▶ THE PROBLEM: Rewrite the part of the records that opens with the line containing "Task: Click the iDRAC9 server logo icon" and runs through the end of the records, changing "logo icon" to "emblem" and keeping everything else the same. Leave the pictures out of your answer.

▶ LISTING:
>> Start
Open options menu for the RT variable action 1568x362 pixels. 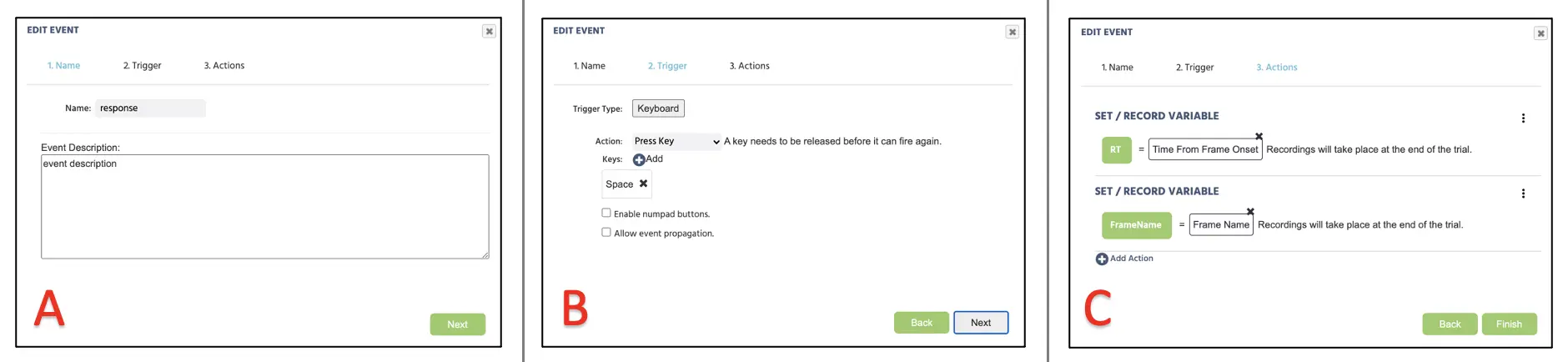click(1523, 118)
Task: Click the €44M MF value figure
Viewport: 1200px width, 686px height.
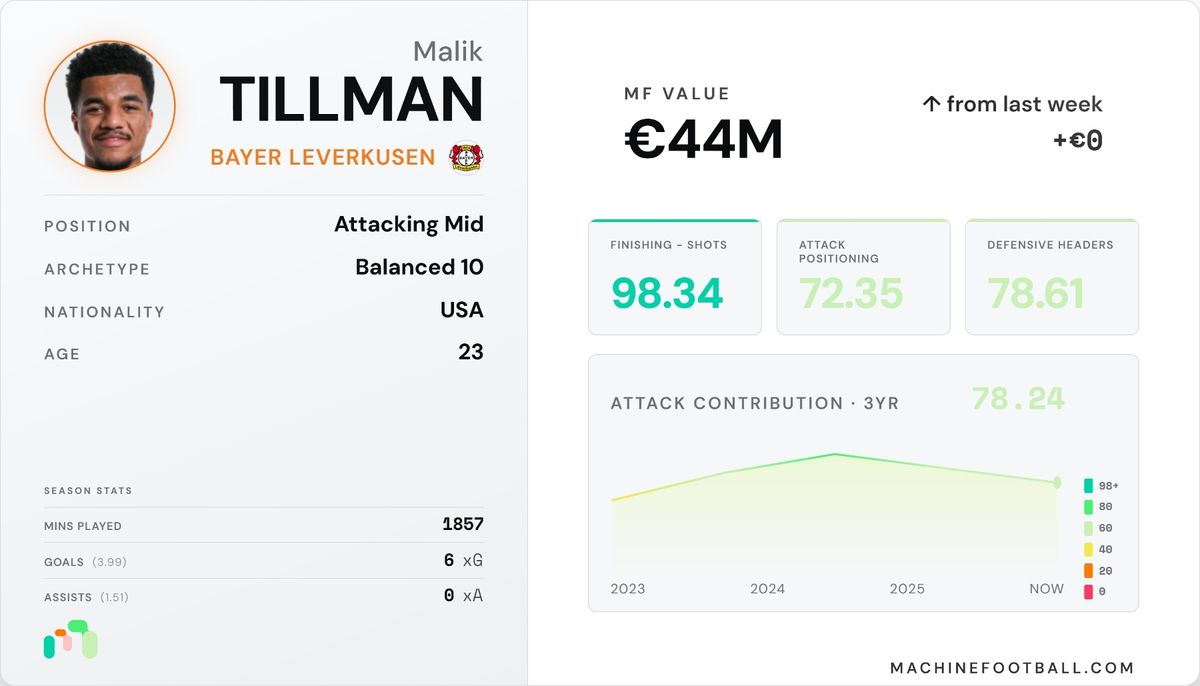Action: click(704, 140)
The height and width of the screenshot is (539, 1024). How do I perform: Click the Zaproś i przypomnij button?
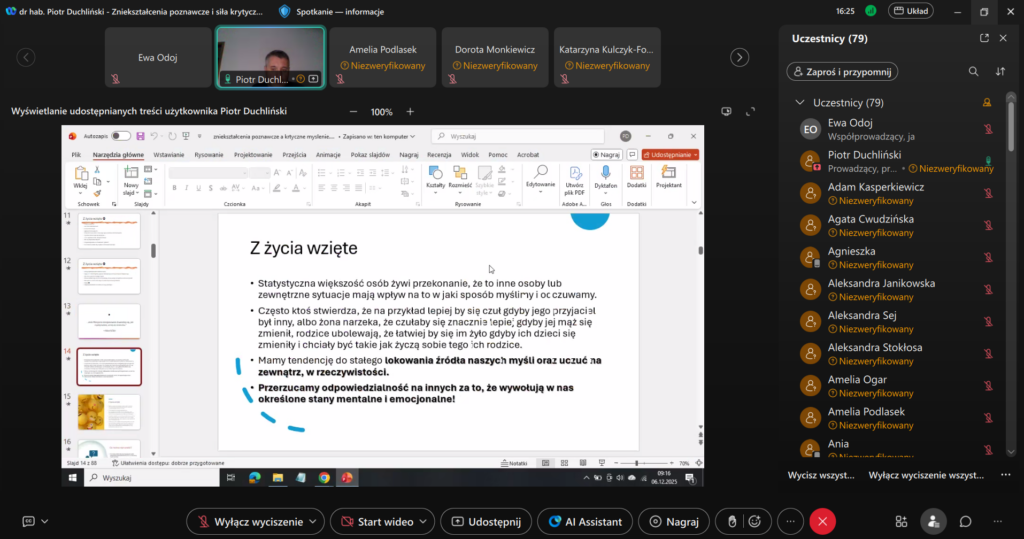click(x=842, y=72)
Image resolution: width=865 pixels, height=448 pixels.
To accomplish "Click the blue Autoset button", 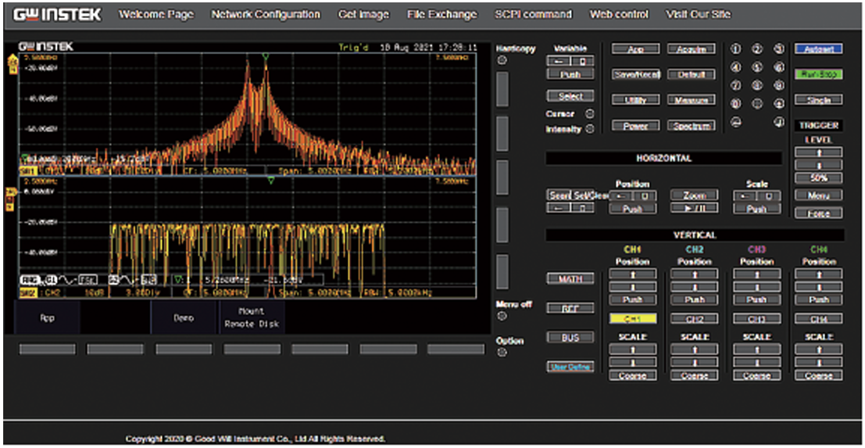I will point(818,48).
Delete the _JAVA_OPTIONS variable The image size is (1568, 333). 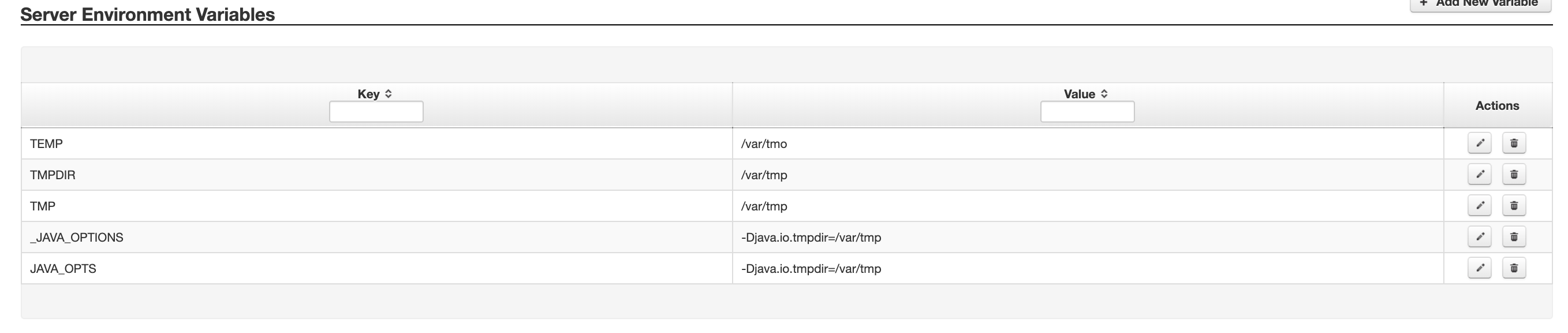[x=1514, y=236]
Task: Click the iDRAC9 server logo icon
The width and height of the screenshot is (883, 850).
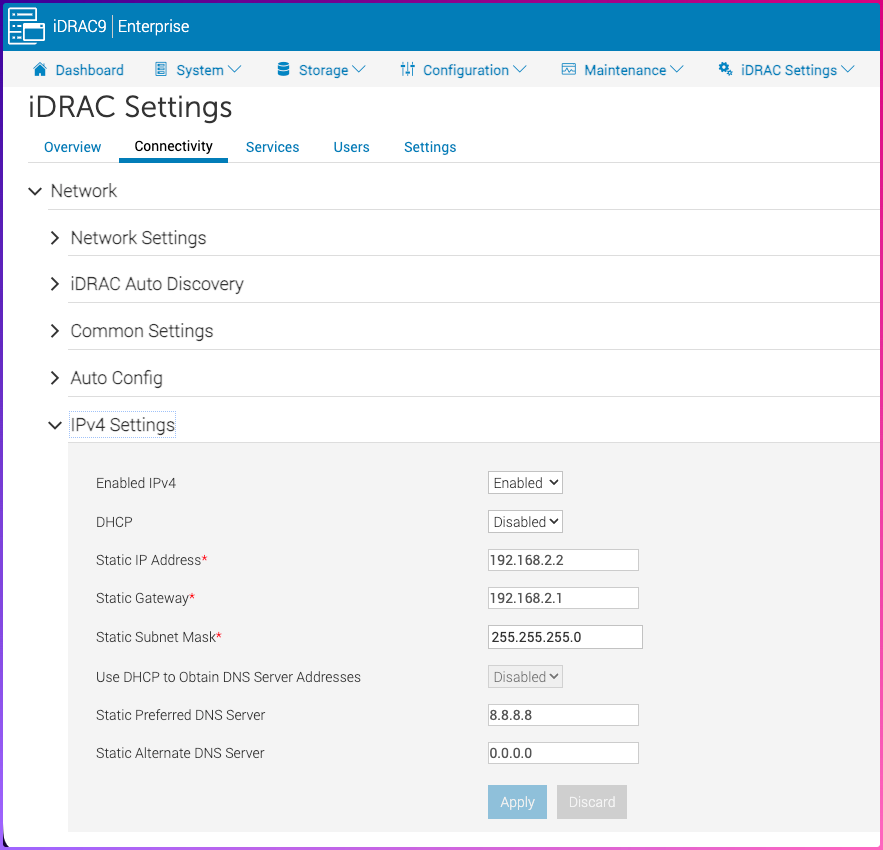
>> End
▶ SOLUTION:
Task: Click the iDRAC9 server emblem
The width and height of the screenshot is (883, 850).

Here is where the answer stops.